Sur un large podium, un petit orchestre est placé sous la direction du compositeur tunisien et joueur de viole d’amour Jasser Haj Youssef, qui accompagne la chanteuse libanaise Fadia Tomb El-Hage et le chanteur marocain Mohammed El Arabi-Serghini. Devant, plus de vingt interprètes issus du Ballet du Grand Théâtre de Genève et quelques invités de la compagnie Eastman forment une troupe qui fait la part belle à la jeunesse et à la diversité culturelle. Elle donne corps et relief à des fresques de format imposant, au style décoratif et illustratif. Les grands ensembles dominent et prolifèrent. Ils sont d’une facture qui flatte l’œil et laissent place à de menus solos ou duos plus intimistes.
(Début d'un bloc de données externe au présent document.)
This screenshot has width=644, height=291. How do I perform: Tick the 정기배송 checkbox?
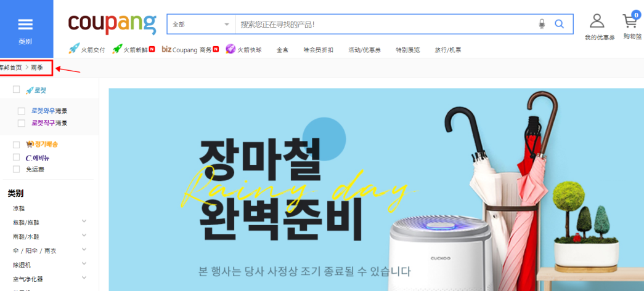coord(17,145)
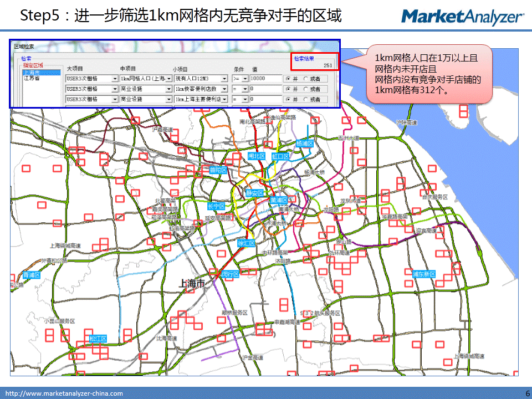Click the 杨浦区 district marker

(304, 144)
La danse se fait étale, mais gracieuse, lascive, d’une joliesse certaine, quoiqu’un peu lisse et sans trop de fulgurances.
Mais, puisque le titre de la pièce désigne en arabe la gentillesse, accordons-lui la bienveillance qu’elle réclame, et ce, pour plusieurs raisons : parce qu’elle s’offre comme une invitation au voyage qui stimule les sens comme les imaginaires ; parce que le geste du chorégraphe, toujours empreint d’humanisme et de fraternité, ne cesse de chercher à nous déplacer, à nous ouvrir et à nous réunir ; enfin, parce que la pièce répond à une quête personnelle de l’artiste qui, après avoir rendu hommage à sa mère flamande dans son précédent ballet, Vlaemsch (chez moi), repart sur le chemin de ses origines, avec une suite dédiée cette fois à son père, qui a quitté le Maroc pour devenir travailleur immigré en Belgique, où il meurt en 1995.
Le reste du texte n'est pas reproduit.